## What you are asked to do
In the passage on extratropical cyclones below, list every kind of weather it says these cyclones can produce.

## Document segment

[Start of Attachment]

Extratropical cyclones, sometimes called mid-latitude cyclones or wave cyclones, are low-pressure areas which, along with the anticyclones of high-pressure areas, drive the weather over much of the Earth. Extratropical cyclones are capable of producing anything from cloudiness and mild showers to severe gales, thunderstorms, blizzards, and tornadoes. These types of cyclones are defined as large scale (synoptic) low pressure weather systems that occur in the middle latitudes of the Earth. In contrast with tropical cyclones, extratropical cyclones produce rapid changes in temperature and dew point along broad lines, called weather fronts, about the center of the cyclone.

Terminology

The term "cyclone" applies to numerous types of low pressure areas, one of which is the extratropical cyclone. The descriptor extratropical signifies that this type of cyclone generally occurs outside the tropics and in the middle latitudes of Earth between 30° and 60° latitude. They are termed mid-latitude cyclones if they form within those latitudes, or post-tropical cyclones if a tropical cyclone has intruded into the mid latitudes. Weather forecasters and the general public often describe them simply as "depressions" or "lows". Terms like frontal cyclone, frontal depression, frontal low, extratropical low, non-tropical low and hybrid low are often used as well.

Extratropical cyclones are classified mainly as baroclinic, because they form along zones of temperature and dewpoint gradient known as frontal zones. They can become barotropic late in their life cycle, when the distribution of heat around the cyclone becomes fairly uniform with its radius.

[End of Attachment]

## Dataset extract
[Start of Attachment]

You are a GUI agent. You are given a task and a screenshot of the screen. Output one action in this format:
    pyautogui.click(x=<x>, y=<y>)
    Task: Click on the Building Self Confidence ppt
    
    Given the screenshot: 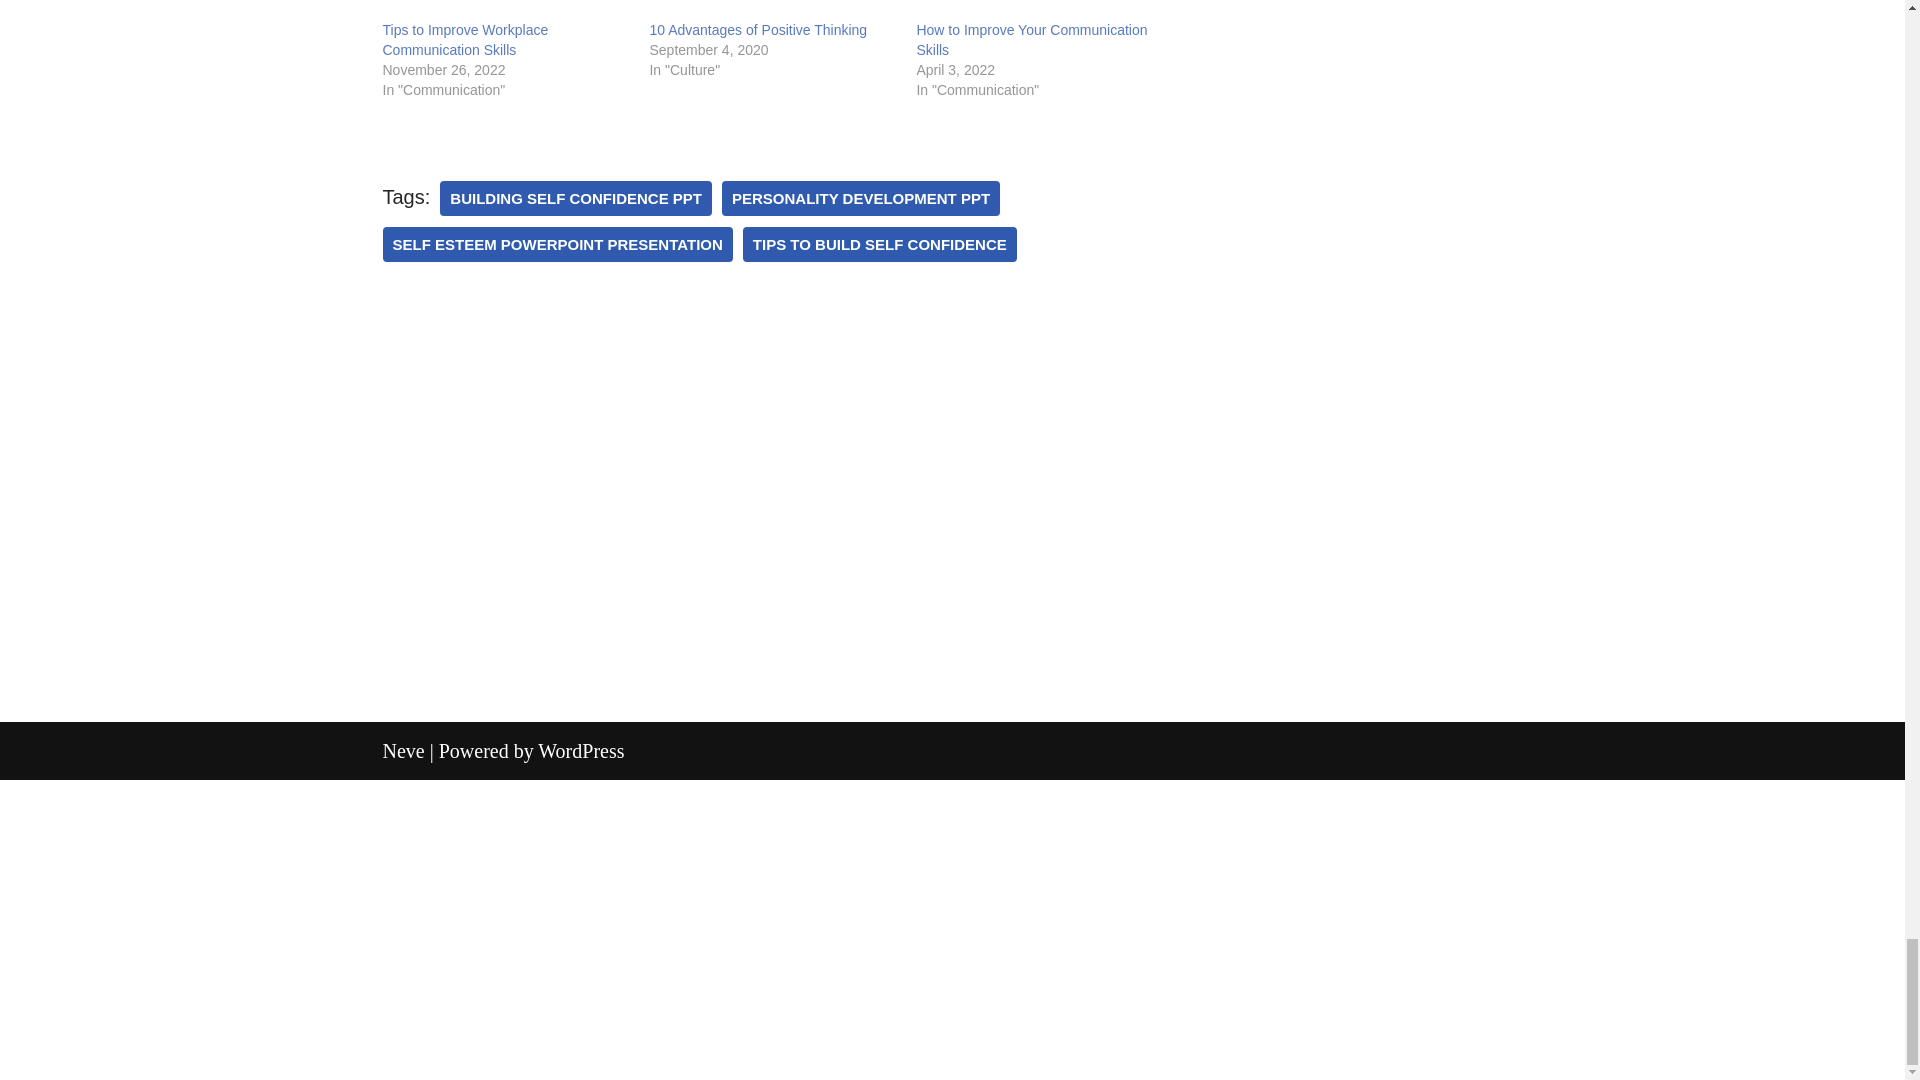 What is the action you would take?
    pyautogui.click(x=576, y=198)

[End of Attachment]

## Response to this exercise
cloudiness, mild showers, severe gales, thunderstorms, blizzards, tornadoes